# bodybuilder and sleep



## GBtom (Jun 2, 2011)

I've always heard that sleep is a huge factor in growth
from what I hear a bodybuilder  should get  8-10 hours. how much sleep does everyone here get and how much do you consider it a factor in your success?


----------



## track36 (Jun 3, 2011)

I get about 6 hours of quality sleep.. but in the weekends I get a lot more. I always feel great on the weekends and seem to be bigger than during the week when I'm working out and not getting as much sleep.


----------



## ASHOP (Jun 4, 2011)

GBtom said:


> I've always heard that sleep is a huge factor in growth
> from what I hear a bodybuilder  should get  8-10 hours. how much sleep does everyone here get and how much do you consider it a factor in your success?
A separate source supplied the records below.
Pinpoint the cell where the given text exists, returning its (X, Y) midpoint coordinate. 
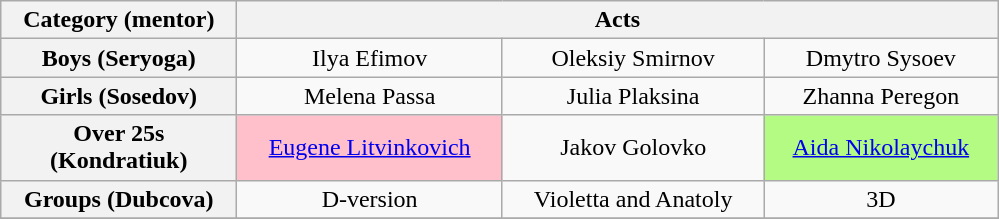
Ilya Efimov (370, 58)
Girls (Sosedov) (119, 96)
Oleksiy Smirnov (632, 58)
Eugene Litvinkovich (370, 148)
Melena Passa (370, 96)
Jakov Golovko (632, 148)
Zhanna Peregon (881, 96)
Category (mentor) (119, 20)
3D (881, 199)
Acts (618, 20)
Aida Nikolaychuk (881, 148)
Boys (Seryoga) (119, 58)
Julia Plaksina (632, 96)
Over 25s (Kondratiuk) (119, 148)
Groups (Dubcova) (119, 199)
Dmytro Sysoev (881, 58)
Violetta and Anatoly (632, 199)
D-version (370, 199)
Extract the [X, Y] coordinate from the center of the cell holding the provided text.  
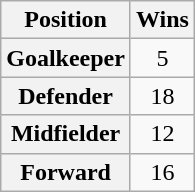
Goalkeeper [66, 58]
16 [162, 172]
18 [162, 96]
Forward [66, 172]
Defender [66, 96]
Wins [162, 20]
Midfielder [66, 134]
Position [66, 20]
12 [162, 134]
5 [162, 58]
Capture the cell that displays the provided text and extract its [x, y] central coordinate. 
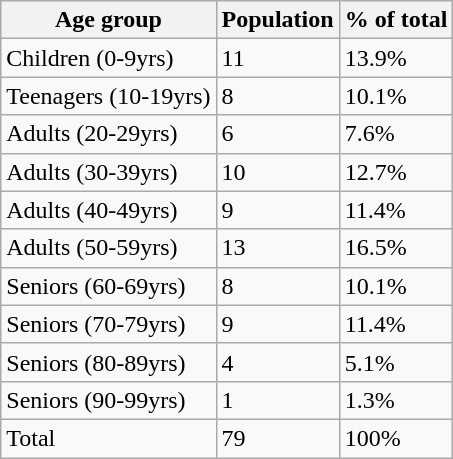
4 [278, 362]
Teenagers (10-19yrs) [108, 96]
100% [396, 438]
10 [278, 172]
Adults (30-39yrs) [108, 172]
% of total [396, 20]
Seniors (70-79yrs) [108, 324]
13.9% [396, 58]
Adults (20-29yrs) [108, 134]
16.5% [396, 248]
Seniors (60-69yrs) [108, 286]
Age group [108, 20]
1.3% [396, 400]
Seniors (80-89yrs) [108, 362]
7.6% [396, 134]
12.7% [396, 172]
Population [278, 20]
1 [278, 400]
6 [278, 134]
Total [108, 438]
Adults (50-59yrs) [108, 248]
Seniors (90-99yrs) [108, 400]
Children (0-9yrs) [108, 58]
13 [278, 248]
11 [278, 58]
Adults (40-49yrs) [108, 210]
79 [278, 438]
5.1% [396, 362]
Determine the [x, y] coordinate at the center of the cell enclosing the given text.  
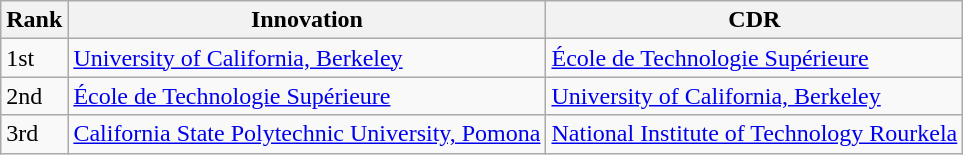
3rd [34, 134]
California State Polytechnic University, Pomona [307, 134]
Innovation [307, 20]
Rank [34, 20]
2nd [34, 96]
1st [34, 58]
National Institute of Technology Rourkela [754, 134]
CDR [754, 20]
Capture the cell that displays the provided text and extract its (x, y) central coordinate. 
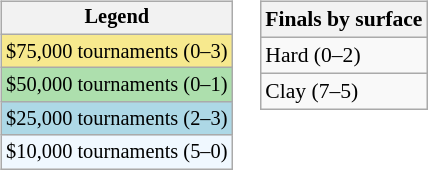
$75,000 tournaments (0–3) (116, 51)
Hard (0–2) (344, 55)
$25,000 tournaments (2–3) (116, 119)
Finals by surface (344, 20)
Legend (116, 18)
Clay (7–5) (344, 91)
$10,000 tournaments (5–0) (116, 152)
$50,000 tournaments (0–1) (116, 85)
Identify which cell holds the provided text, then report its (x, y) central coordinate. 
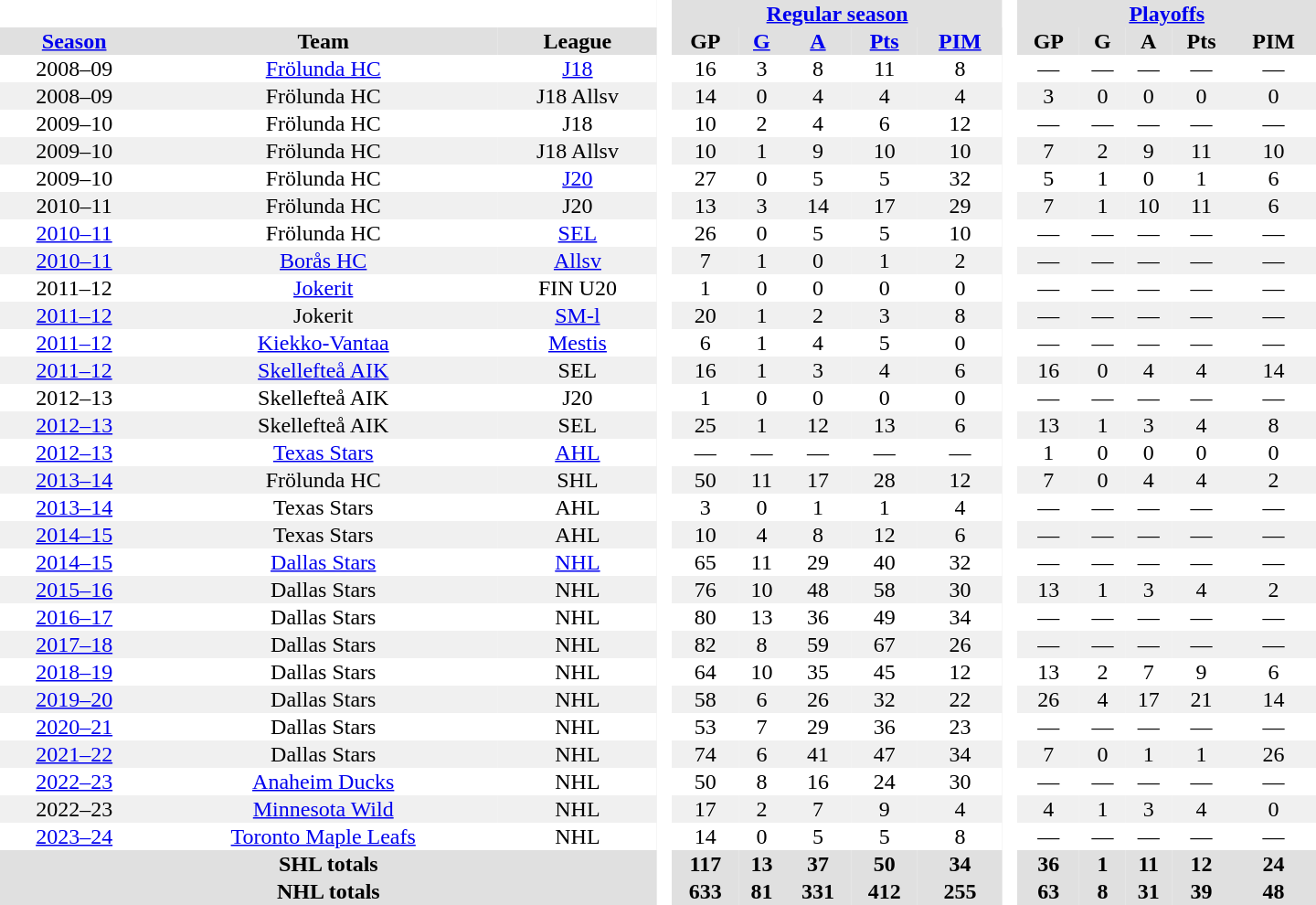
2020–21 (74, 727)
2021–22 (74, 754)
255 (960, 891)
25 (706, 425)
633 (706, 891)
117 (706, 864)
80 (706, 617)
Minnesota Wild (324, 809)
63 (1048, 891)
47 (885, 754)
76 (706, 589)
412 (885, 891)
21 (1201, 699)
41 (819, 754)
2017–18 (74, 644)
Team (324, 41)
2019–20 (74, 699)
59 (819, 644)
331 (819, 891)
39 (1201, 891)
Anaheim Ducks (324, 781)
22 (960, 699)
65 (706, 562)
64 (706, 672)
Toronto Maple Leafs (324, 836)
49 (885, 617)
67 (885, 644)
SHL (578, 480)
23 (960, 727)
League (578, 41)
2015–16 (74, 589)
40 (885, 562)
28 (885, 480)
FIN U20 (578, 288)
20 (706, 315)
NHL totals (329, 891)
45 (885, 672)
Mestis (578, 343)
74 (706, 754)
Playoffs (1166, 14)
81 (761, 891)
SM-l (578, 315)
2023–24 (74, 836)
37 (819, 864)
2018–19 (74, 672)
SHL totals (329, 864)
Borås HC (324, 260)
Regular season (837, 14)
Kiekko-Vantaa (324, 343)
27 (706, 178)
Season (74, 41)
53 (706, 727)
31 (1149, 891)
82 (706, 644)
Allsv (578, 260)
2016–17 (74, 617)
35 (819, 672)
Pinpoint the cell where the given text exists, returning its [X, Y] midpoint coordinate. 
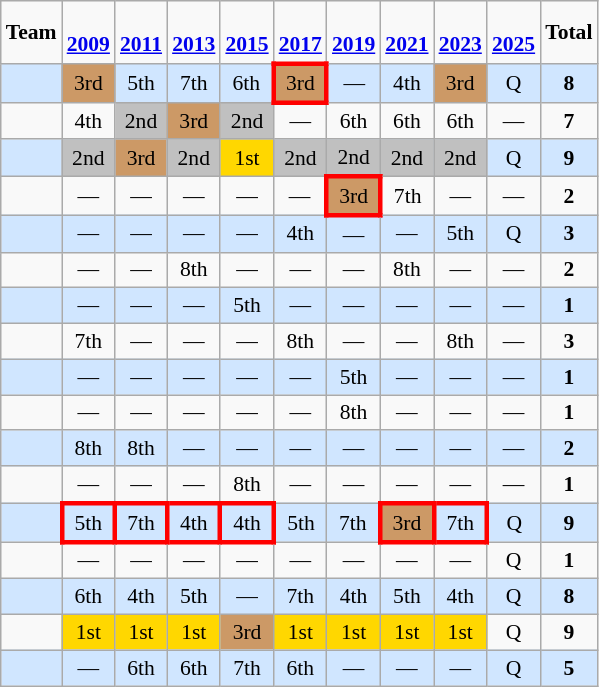
2021 [406, 32]
2025 [514, 32]
Total [568, 32]
2011 [141, 32]
Team [32, 32]
7 [568, 120]
2009 [88, 32]
2019 [354, 32]
2023 [460, 32]
5 [568, 668]
2017 [300, 32]
2015 [246, 32]
2013 [194, 32]
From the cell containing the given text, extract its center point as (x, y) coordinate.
I think rest is VERY important. 8 hours would be great if you can get it. I know over the years I have short changed myself by not getting enough sleep. I get 5-7 hrs typically.


----------



## benny (Jun 6, 2011)

It is always a factor in training. as long as I get a minimum of 6 hours I'm fine, but with the bodybuilding factor I on average get about 8 hours


----------



## doodoop (Jun 8, 2011)

GBtom said:


> I've always heard that sleep is a huge factor in growth
> from what I hear a bodybuilder  should get  8-10 hours. how much sleep does everyone here get and how much do you consider it a factor in your success?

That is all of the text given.